Personal information
- Born: Jacek Bogusław Bednarski March 12, 1939 Kraków, Poland
- Died: 19 October 2008 (aged 69) Wrocław, Poland

Chess career
- Country: Poland
- Title: International Master (1964)
- Peak rating: 2425 (January 1975)

= Jacek Bednarski =

Polish chess player (1939–2008)

Jacek Bogusław Bednarski (12 March 1939 - 19 October 2008) was a Polish chess player and politician who won the Polish Chess Championship in 1963. He received the FIDE title of International Master (IM) in 1964.

==Chess career==
Bednarski became interested in chess at the age of eleven. He met with a professional chess training while studying physics at the Moscow State University. After returning to the Poland Bednarski quickly became one of the leading Polish chess players and graduated from the Faculty of Philosophy in Jagiellonian University. From 1960 to 1979 he played fifteen times in the Polish Chess Championship's finals, and winning four medals: gold (1963), silver (1964) and two bronze (1972, 1975).

Bednarski represented the Poland in international matches and took part in more than sixty international tournaments. In 1967 he shared the seventh place (together with Jan Hein Donner) in very strongly Capablanca Memorial in Havana. In 1972 Bednarski won two international tournaments in Lublin and Hradec Králové. Three times he shared second place in the "Rilton Cup" tournament in Stockholm( 1976–1977, 1978–1979, 1979–1980).

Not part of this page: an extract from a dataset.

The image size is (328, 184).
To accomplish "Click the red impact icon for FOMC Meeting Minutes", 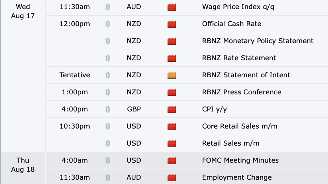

Jacek Bednarski played for Poland in Chess Olympiads:
- In 1964, at second board in the 16th Chess Olympiad in Tel Aviv (+4, =7, -3),
- In 1966, at first board in the 17th Chess Olympiad in Havana (+8, =4, -3),
- In 1968, at second board in the 18th Chess Olympiad in Lugano (+2, =6, -3),
- In 1970, at reserve board in the 19th Chess Olympiad in Siegen (+6, =4, -3),
- In 1972, at second board in the 20th Chess Olympiad in Skopje (+5, =8, -4),

Jacek Bednarski played for Poland in European Team Chess Championship:
- In 1973, at third board in the 5th European Team Chess Championship in Bath (+1, =5, -1).

For the 2005 Polish parliamentary election he was a candidate for the political party Self-Defence of the Republic of Poland.